Sunday, June 9, 2019


DRAGON LADY – The Many Lives and Deaths of ANNA MAY WONG.

Writer Helen Yotis-Patterson, Director: Michael Fulcher. Musical Director. Andrew Patterson. Original songs by Simon Hall and Andrew Patterson. Featuring Fiona Choi as Anna May Wong. The Space Theatre. Adelaide Cabaret Festival Adelaide Festival Centre June 7-8  2019.

Reviewed by Peter Wilkins

Fiona Choi as Anna May Wong
Photo: Matt Kimpton. Verve Portraits
Few may have heard of or remember American Chinese actress and singer, Anna May Wong. Hers is a fascinating tale of  humble beginnings as the poor daughter of a Chinese laundry operator in LA before her rise to stardom as a Hollywood film actress. Inevitably cast in oriental roles, she worked alongside the likes of Douglas Fairbanks and Errol Flynn. Her decline in popularity forced her to reinvent herself  as a stage actress in Berlin. A victim of ethnic prejudice from Westerners and Orientals alike and spurned by China, Anna May Wong’s  life is a rollercoaster ride of highs and lows in which Chinse ethnicity is regarded as only skin deep by her cultural homeland and as a deterrent to roles that were assumed by white actors made up as Chinese. The faces of Luise Rainer, who deprived Wong of the lead role opportunity in The Good earth, John Wayne, Marlon Brando, Scarlett Johannsen flash up on the screen.  Wong, born in the Year of the Dragon and imbued with the spirit of resilience and defiance constantly re-invented herself  in her perpetual bid for professional and personal survival. Dragon Lady - The Many Lives and Deaths of Anna May Wong is a stirring saga of survival, appearing as a pervasive prejudice of its time, but serving as a sober reminder of the ongoing struggle to preserve one’s cultural identity in the face of ignorance and prejudice.
Fiona Choi as Anna May Wong.
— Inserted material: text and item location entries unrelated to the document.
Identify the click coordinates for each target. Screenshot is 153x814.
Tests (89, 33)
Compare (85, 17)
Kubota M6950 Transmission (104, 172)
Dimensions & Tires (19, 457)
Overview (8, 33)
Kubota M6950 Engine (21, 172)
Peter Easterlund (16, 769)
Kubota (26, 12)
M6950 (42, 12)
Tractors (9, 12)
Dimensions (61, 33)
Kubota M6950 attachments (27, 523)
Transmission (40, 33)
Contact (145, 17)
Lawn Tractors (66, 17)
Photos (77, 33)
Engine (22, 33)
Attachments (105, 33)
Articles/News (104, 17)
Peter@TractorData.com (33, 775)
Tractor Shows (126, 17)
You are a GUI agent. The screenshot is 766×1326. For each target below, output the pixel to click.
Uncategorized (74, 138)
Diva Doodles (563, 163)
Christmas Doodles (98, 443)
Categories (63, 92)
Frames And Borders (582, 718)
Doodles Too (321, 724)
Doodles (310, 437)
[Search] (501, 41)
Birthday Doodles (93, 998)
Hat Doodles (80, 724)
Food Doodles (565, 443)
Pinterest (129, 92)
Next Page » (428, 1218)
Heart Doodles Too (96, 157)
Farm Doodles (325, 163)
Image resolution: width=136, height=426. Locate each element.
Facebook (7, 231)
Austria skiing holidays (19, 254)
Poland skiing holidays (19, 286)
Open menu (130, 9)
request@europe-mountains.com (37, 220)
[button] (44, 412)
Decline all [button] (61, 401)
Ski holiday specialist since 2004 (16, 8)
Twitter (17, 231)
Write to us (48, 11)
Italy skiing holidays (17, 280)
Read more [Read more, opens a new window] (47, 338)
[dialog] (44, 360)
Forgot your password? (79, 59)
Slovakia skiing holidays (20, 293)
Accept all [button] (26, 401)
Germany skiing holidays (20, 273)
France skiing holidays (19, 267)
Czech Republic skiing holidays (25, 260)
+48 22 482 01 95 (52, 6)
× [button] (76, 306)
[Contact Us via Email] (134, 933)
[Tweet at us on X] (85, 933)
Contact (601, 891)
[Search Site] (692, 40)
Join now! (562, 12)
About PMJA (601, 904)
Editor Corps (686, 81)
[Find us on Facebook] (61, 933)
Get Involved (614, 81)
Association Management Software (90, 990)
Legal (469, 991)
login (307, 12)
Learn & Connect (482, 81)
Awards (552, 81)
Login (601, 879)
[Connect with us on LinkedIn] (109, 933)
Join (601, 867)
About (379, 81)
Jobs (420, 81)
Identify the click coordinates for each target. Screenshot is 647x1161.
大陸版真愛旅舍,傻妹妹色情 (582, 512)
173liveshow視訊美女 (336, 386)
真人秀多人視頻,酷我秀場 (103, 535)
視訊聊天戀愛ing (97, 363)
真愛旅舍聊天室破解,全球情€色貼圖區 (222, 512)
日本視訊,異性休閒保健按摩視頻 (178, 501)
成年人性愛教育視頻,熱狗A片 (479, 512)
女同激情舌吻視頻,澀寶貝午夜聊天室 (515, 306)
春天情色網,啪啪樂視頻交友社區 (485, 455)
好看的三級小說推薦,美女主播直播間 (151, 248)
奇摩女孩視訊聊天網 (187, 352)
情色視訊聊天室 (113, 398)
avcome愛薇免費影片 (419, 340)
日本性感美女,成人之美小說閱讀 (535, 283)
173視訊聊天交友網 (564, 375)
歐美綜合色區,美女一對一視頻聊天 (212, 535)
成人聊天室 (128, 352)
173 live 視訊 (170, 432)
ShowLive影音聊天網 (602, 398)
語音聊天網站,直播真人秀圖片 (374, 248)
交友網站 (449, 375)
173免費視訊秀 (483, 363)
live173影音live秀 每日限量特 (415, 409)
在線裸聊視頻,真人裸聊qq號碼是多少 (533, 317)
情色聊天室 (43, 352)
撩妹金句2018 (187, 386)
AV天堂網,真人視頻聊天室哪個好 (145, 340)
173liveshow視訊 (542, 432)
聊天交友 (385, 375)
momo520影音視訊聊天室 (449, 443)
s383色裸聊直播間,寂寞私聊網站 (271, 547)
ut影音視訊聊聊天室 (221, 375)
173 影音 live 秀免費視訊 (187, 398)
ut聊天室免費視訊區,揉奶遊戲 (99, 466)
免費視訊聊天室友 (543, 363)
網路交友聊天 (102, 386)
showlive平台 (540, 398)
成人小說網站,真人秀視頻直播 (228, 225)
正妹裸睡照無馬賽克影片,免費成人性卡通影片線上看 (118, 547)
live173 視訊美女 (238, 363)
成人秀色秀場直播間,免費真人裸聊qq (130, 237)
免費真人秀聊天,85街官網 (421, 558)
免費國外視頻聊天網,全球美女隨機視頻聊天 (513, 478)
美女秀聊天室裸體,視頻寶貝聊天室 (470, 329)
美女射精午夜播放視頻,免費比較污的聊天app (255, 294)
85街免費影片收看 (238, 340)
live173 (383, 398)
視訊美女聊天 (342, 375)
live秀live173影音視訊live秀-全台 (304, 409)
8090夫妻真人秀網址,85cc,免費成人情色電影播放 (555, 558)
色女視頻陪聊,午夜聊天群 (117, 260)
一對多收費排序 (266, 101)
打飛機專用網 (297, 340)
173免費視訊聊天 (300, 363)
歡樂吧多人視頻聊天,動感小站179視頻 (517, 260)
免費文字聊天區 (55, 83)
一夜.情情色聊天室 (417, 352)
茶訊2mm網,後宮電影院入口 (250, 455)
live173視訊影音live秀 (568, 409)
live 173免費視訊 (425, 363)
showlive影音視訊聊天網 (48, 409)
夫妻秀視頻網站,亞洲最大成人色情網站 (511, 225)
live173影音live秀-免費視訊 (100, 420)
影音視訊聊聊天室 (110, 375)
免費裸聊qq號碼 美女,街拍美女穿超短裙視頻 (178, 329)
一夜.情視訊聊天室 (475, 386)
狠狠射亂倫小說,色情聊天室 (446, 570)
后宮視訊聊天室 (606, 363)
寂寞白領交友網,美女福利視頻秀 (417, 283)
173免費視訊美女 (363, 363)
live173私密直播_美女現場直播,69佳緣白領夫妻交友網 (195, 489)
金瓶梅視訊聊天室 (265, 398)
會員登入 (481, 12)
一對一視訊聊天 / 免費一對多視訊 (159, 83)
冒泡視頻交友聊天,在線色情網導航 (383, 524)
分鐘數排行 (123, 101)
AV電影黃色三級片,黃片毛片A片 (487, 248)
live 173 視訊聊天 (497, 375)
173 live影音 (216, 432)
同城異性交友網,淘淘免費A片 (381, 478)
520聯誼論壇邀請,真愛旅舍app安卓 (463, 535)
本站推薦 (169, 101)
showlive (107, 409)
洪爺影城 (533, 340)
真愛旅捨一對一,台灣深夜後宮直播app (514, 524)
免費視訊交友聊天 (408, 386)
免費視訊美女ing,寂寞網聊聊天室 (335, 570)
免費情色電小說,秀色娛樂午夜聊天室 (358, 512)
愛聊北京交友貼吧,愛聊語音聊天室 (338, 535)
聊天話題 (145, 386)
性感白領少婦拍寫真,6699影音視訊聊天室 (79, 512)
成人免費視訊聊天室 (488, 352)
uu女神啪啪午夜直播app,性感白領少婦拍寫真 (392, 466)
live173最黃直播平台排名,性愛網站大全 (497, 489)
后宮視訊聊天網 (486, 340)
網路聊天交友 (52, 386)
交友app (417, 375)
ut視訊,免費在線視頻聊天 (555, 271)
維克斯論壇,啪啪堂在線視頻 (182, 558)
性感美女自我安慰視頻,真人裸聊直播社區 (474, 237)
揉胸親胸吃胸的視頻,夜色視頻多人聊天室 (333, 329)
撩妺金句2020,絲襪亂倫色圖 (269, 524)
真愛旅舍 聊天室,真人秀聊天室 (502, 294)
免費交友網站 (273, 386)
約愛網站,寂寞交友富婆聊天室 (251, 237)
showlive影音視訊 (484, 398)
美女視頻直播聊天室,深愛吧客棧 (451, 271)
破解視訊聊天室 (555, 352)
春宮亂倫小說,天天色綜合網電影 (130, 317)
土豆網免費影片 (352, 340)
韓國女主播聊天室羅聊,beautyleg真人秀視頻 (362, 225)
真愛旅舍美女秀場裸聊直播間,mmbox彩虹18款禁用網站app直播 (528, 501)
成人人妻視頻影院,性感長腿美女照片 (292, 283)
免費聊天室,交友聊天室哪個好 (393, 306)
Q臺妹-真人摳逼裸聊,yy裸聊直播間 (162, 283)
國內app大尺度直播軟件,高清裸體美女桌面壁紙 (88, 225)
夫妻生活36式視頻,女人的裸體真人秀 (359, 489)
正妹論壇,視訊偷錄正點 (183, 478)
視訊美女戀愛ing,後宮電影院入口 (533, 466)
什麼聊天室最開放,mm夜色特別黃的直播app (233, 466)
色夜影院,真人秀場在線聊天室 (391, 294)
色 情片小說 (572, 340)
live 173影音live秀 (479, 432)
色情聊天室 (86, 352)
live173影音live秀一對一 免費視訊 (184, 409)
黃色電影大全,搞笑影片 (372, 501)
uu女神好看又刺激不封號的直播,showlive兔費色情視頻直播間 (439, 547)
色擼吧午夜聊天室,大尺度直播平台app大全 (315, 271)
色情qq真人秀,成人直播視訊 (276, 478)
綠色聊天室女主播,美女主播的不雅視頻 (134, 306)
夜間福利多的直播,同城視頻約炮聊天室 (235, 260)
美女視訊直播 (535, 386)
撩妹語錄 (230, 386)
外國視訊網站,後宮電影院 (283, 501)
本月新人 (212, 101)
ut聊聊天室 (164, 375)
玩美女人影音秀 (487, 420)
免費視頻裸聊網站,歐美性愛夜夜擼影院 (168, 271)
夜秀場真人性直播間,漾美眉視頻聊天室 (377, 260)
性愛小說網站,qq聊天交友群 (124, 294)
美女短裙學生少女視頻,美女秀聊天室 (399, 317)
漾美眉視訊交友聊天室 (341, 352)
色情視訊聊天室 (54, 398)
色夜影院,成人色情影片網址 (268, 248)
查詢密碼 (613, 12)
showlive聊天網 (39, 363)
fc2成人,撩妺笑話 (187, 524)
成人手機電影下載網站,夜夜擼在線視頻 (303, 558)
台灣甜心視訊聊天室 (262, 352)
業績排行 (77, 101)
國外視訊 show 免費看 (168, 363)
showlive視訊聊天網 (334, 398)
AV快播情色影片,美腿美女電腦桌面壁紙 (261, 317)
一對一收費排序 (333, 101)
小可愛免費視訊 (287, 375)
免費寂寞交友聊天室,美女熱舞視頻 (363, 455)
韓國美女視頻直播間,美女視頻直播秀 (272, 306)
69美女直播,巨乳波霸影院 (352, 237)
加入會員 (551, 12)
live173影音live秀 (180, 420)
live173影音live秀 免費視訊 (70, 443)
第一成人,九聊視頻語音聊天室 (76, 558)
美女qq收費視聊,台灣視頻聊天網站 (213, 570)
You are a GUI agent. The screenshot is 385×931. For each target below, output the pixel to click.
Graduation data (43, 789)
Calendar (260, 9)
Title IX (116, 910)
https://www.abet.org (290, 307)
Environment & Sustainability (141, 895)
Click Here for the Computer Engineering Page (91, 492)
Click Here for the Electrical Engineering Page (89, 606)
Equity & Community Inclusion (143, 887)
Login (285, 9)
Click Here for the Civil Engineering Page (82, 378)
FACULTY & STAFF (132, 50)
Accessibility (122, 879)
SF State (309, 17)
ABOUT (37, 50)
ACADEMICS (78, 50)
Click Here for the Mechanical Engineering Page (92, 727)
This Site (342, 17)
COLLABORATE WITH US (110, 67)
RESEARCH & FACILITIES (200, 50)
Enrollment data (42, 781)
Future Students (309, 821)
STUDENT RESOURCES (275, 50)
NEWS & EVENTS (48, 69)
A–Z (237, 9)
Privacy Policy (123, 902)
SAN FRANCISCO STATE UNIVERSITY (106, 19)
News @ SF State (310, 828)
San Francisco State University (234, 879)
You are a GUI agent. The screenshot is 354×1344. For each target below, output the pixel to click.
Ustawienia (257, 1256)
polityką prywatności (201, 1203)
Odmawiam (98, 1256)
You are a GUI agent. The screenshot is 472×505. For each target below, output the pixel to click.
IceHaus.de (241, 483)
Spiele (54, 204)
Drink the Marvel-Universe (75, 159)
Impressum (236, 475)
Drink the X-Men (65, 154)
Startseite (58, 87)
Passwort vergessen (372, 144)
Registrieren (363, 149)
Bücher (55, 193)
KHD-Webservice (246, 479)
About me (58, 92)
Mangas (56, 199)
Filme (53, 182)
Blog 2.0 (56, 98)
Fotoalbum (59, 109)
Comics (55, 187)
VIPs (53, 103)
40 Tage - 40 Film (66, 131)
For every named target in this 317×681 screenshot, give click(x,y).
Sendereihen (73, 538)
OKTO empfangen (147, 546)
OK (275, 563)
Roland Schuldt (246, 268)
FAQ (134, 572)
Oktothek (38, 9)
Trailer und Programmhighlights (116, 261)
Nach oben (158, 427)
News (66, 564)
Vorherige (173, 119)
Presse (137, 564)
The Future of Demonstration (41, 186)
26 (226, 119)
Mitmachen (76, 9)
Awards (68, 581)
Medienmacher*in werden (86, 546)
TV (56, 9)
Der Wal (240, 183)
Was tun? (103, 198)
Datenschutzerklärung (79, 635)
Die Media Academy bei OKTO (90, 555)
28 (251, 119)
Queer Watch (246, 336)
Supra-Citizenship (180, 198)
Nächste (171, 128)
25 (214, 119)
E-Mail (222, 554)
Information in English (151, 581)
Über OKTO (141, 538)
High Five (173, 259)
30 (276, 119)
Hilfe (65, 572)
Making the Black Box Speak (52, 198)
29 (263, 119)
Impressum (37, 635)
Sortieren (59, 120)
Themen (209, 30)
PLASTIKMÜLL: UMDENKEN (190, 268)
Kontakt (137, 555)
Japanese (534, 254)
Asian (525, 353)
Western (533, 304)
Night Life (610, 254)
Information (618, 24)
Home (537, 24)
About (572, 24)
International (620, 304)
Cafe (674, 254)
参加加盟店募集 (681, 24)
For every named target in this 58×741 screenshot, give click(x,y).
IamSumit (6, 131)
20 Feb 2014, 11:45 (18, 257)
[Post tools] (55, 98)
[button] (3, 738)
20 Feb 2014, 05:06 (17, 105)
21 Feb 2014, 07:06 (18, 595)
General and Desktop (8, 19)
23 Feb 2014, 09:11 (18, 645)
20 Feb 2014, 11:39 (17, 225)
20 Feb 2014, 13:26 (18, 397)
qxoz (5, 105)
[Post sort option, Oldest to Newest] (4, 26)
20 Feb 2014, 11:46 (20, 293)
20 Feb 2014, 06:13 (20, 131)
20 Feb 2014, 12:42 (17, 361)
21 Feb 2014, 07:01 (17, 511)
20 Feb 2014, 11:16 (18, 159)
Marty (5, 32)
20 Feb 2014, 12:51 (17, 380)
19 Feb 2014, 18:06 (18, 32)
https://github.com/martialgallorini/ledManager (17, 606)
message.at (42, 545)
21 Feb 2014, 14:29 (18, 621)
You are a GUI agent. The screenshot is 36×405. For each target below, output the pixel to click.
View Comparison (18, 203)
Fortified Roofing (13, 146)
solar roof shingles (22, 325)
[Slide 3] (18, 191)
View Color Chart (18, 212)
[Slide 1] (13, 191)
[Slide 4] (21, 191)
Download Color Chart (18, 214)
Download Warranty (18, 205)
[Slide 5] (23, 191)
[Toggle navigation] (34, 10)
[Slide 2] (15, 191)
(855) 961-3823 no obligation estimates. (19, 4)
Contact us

Photo: Matt Kimpton
Dragon Lady – The Many Lives of Anna May Wong follows a traditional structure of an account of Wong’s fascinating life chronologically presented by writer Helen Yotis Patterson interspersed with projected images of the time and her experiences and songs from the period, sung with charm and feeling by Fiona Choi. Choi captures the essence of Wong’s struggle, her need to move on, despite the obstacles set in her way to thwart her ambition. There is a matter of fact pragmatism to Choi’s performance. She accepts Wong’s fate as a natural consequence of stereotypical attitudes of the era with a suggestion that the struggles persist today as actors confront the heavy price of ambition and the bitter sting of cultural rejection. In her films, which included her first talking and singing picture Tow of the Sea and The Thief of Baghdad with Douglas Fairbanks, Wong’s characters died many times. With more lives than a cat, Wong bounced back and Choi with director Michael Fulcher and musical director Andrew Patterson presents a strong woman ahead of her time and yet compelled to rely on her resourcefulness to overcome the obstacles endemic to the industry and the age.

Dragon Lady receives its World Premiere at the Adelaide Cabaret Festival. It is a fascinating story, performed with charm by Choi, but worthy of a more developed stage or screen  work. It is a work of  interest and information waiting to be revealed as an absorbing and moving drama of Anna May Wong’s fascinating life.